I know one thing I want when it comes to my writing.
Well, of course I want many things – one does. But these past days, as I took my two-day reading holyday (which happily and unexpectedly blossomed and became three days instead), I realized this particular thing: I want to write something that leaves the reader book-lagged.
You know what I mean: when you finish a book, and start the next one – and feel out of place, because you miss the one you just finished. As though you had traveled from one place to another, and couldn’t quite fit in the new place.
Finishing Sutcliff’s Simon, and missing the Civil War as I followed Thomas Dallam in his voyages.
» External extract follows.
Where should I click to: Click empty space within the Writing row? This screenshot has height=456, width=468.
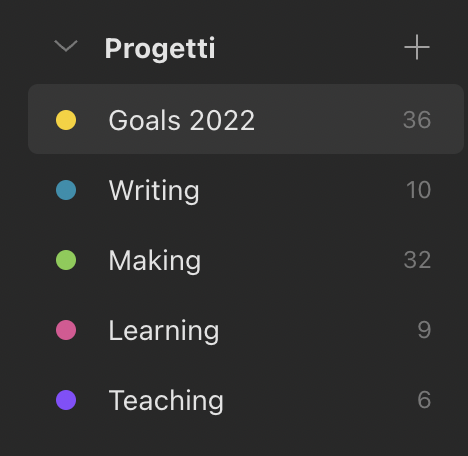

And then finding my sea-legs, and settling down – which is a bad choice of image for what is essentially a book of travels – and then missing Dallam very much as I went on to read Beagle’s Tamsin, all the more so because Jenny Gluckstein’s tale begins in modern-day New York. And then realising that all that modern-day New York, and the skilful foreshadowing was drawing me in so very well, and loving the whole thing so much that, for the third time in as many days, I’m book-lagged again.
And yes – this is what I want to do. To make up a world so vivid that the reader can feel it, and people so engaging, and stories so engrossing that the reader will miss them, afterwards. And have trouble adjusting to the world, people and stories of the next book. Or play – of course.
I’m off to write a good deal this year. I have plays in mind, and both monologues and short stories have developed a habit of just cropping up, and demanding to be written, and this is the year I go back to novel-writing, as well. A good deal of writing, yes. And while I’m at it, perhaps book-lag/play-lag is not a bad thing to strive for.